_Your task_. Using the data below, return the stretch from the line that contains "Customer Success Story (576, 1331)" through the line that contains "Pricing (428, 1331)", both included, exactly as it stands and nothing beyond it.

_Input data_.
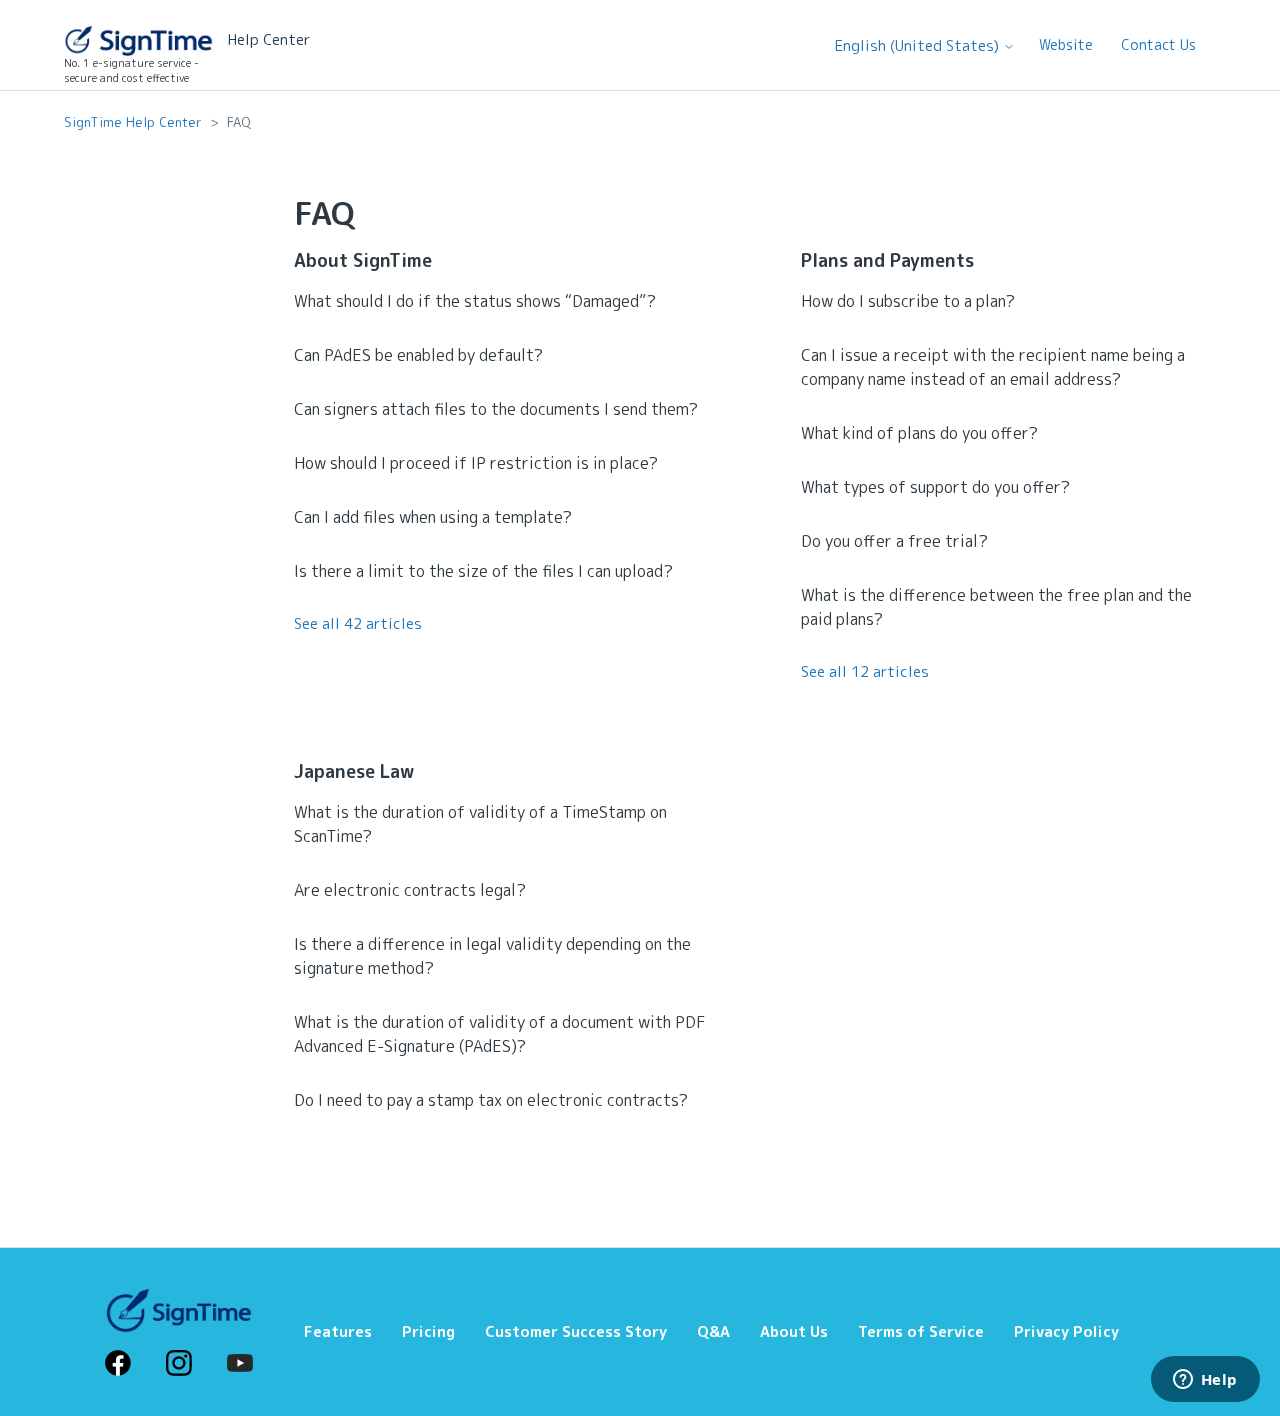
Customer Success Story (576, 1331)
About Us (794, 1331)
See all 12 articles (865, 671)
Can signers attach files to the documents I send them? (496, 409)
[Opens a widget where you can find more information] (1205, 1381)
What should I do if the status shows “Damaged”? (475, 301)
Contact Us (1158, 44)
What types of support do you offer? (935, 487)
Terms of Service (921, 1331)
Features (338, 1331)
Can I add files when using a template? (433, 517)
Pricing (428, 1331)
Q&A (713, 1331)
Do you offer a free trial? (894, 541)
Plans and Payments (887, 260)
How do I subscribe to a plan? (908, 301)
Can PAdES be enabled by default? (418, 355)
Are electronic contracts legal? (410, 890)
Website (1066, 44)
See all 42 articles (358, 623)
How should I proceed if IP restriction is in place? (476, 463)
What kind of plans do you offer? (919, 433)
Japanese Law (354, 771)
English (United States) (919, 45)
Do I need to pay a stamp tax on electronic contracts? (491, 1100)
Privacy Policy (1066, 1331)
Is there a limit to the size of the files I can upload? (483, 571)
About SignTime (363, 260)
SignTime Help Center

==

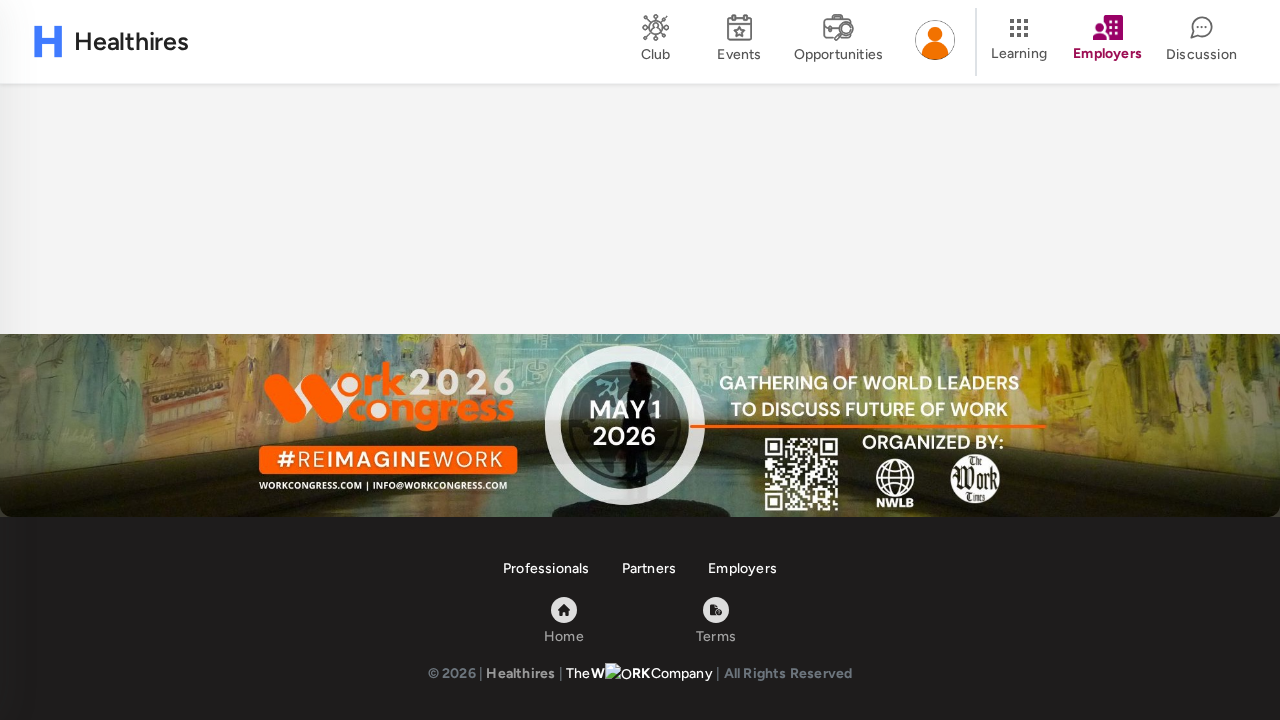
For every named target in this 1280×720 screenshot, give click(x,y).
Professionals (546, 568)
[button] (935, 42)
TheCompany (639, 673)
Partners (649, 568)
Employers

_Solution to this task_.
Customer Success Story (576, 1331)
About Us (794, 1331)
See all 12 articles (865, 671)
Can signers attach files to the documents I send them? (496, 409)
[Opens a widget where you can find more information] (1205, 1381)
What should I do if the status shows “Damaged”? (475, 301)
Contact Us (1158, 44)
What types of support do you offer? (935, 487)
Terms of Service (921, 1331)
Features (338, 1331)
Can I add files when using a template? (433, 517)
Pricing (428, 1331)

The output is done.